Espero sinceramente que este
aniversário seja para vós e para toda a Igreja em vosso país, ocasião de
renovação espiritual e pastoral. Este, de fato, nos oferece a oportunidade de
conhecer melhor os textos, que os Padres conciliares nos deixaram em herança e
que não perderam seu valor, a fim de assimilar e assegurar que produzam frutos
para hoje.
Essa renovação, que se insere
na continuidade, assume diversas formas e o Ano da Fé, que quis propor a toda a
Igreja por esta ocasião, deve permitir tornar nossa fé mais consciente,
revitalizando nossa adesão ao Evangelho.
Isso requer uma abertura cada
dia maior à pessoa de Cristo, sobretudo redescobrindo “o gosto” pela Palavra de
Deus, para realizar uma profunda conversão do nosso coração e para andarmos
pelas estradas do mundo a proclamar o Evangelho da esperança aos homens e às
mulheres do nosso tempo, em diálogo respeitoso com todos.
Que este tempo de graça
permita consolidar a comunhão no interior da grande família que é a Igreja
católica e contribua na reconstrução da unidade entre todos os cristãos, que era
um dos principais objetivos do Concílio.
A renovação da Igreja passa
também através do testemunho dado pela vida dos próprios cristãos para que
resplandeça a Palavra da verdade que o Senhor nos deixou.
Redescobrir a alegria de
acreditar e o entusiasmo de comunicar a força e a beleza da fé é uma questão
essencial da nova evangelização à qual toda a Igreja é convidada.

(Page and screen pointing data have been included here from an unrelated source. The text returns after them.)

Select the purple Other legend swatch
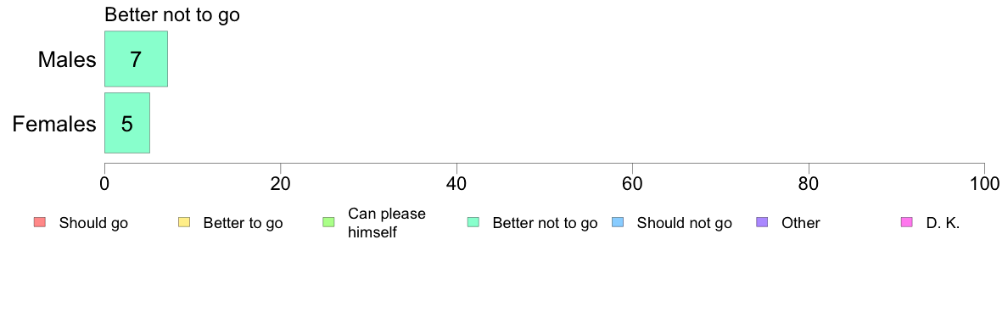The image size is (1008, 312). coord(762,223)
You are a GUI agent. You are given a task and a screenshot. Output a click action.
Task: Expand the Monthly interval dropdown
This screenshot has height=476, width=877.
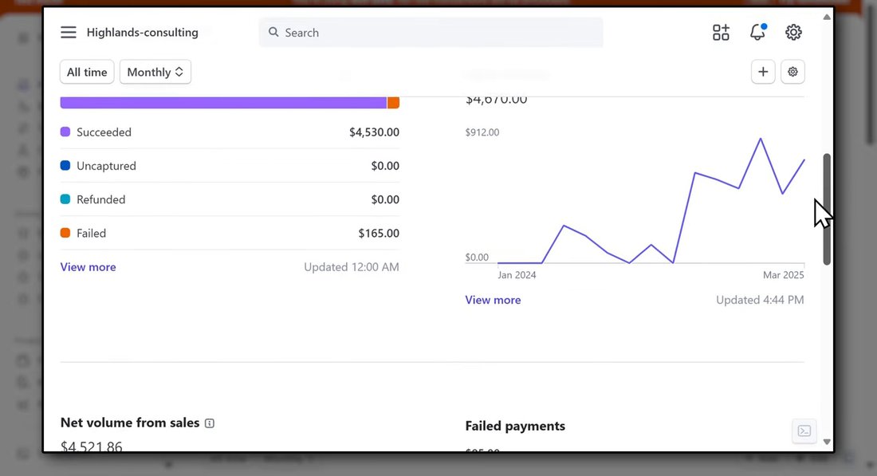155,72
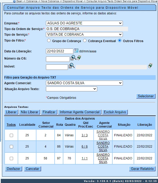This screenshot has height=183, width=158.
Task: Click the search magnifier next to Número da OS
Action: click(x=73, y=58)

Coloquem-se a
caminho, sem medo de levar os homens e mulheres de vosso país em direção a
amizade com Cristo!
Queridos irmãos e irmãs, que a
Virgem Imaculada, Nossa Senhora de Lourdes, que teve um importante papel no
mistério da salvação, seja para vós uma luz na estrada que conduz a Cristo e os
ajude a crescer na fé” (cf. Zenit, 26/03/2012).

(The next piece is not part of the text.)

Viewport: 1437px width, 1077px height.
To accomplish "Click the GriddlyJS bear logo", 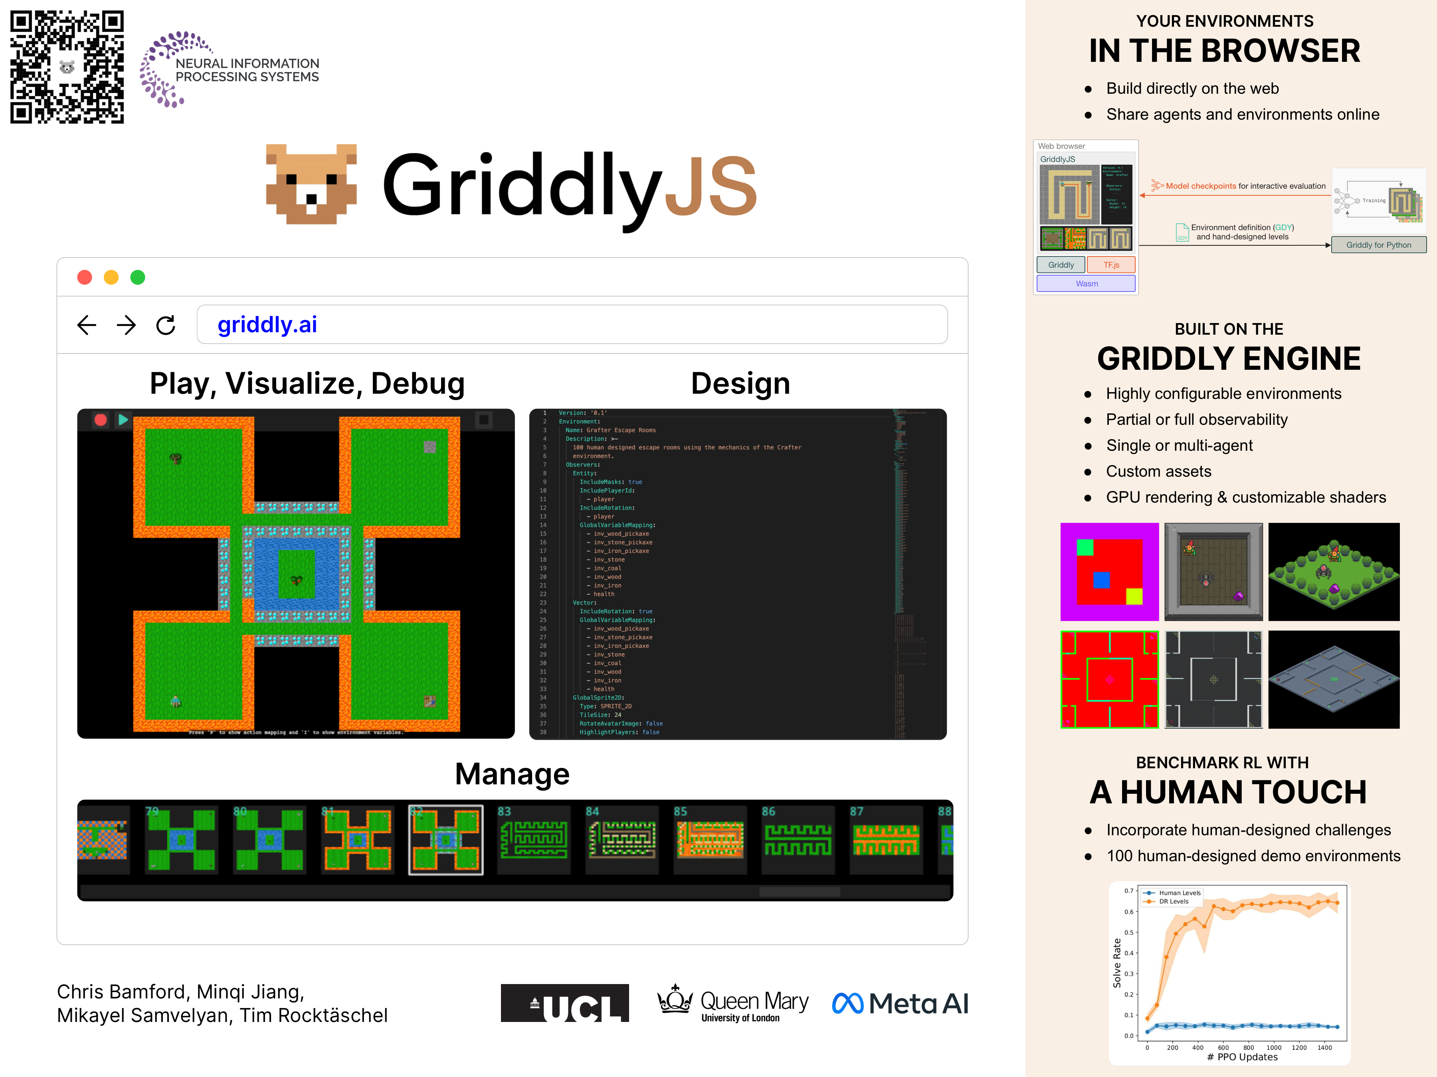I will (311, 184).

Os documentos do Concílio e o
espírito renovador suscitado por ele impulsionaram uma rica primavera na Igreja.
Duas características marcaram este período: a possibilidade de uma Igreja de
comunhão e participação, a partir da igualdade básica de todos garantida pelo
batismo, e um grande entusiasmo no compromisso com a transformação evangélica da
sociedade. Como conseqüência houve grandes mudanças quanto à própria compreensão
da Igreja em si e de sua missão no mundo contemporâneo, o que exigiu uma volta
decisiva à Sagrada Escritura, novos parâmetros para a Teologia, permanente
leitura crítica das mudanças vertiginosas do mundo, e busca de meios adequados
para se poder atender, como Igreja, às necessidades sempre novas da
sociedade.
À luz da fé, como diz Bento
XVI, “o Concílio Vaticano II foi e é autêntico sinal de Deus para os nossos
tempos” e “será sempre uma grande força para o futuro da Igreja.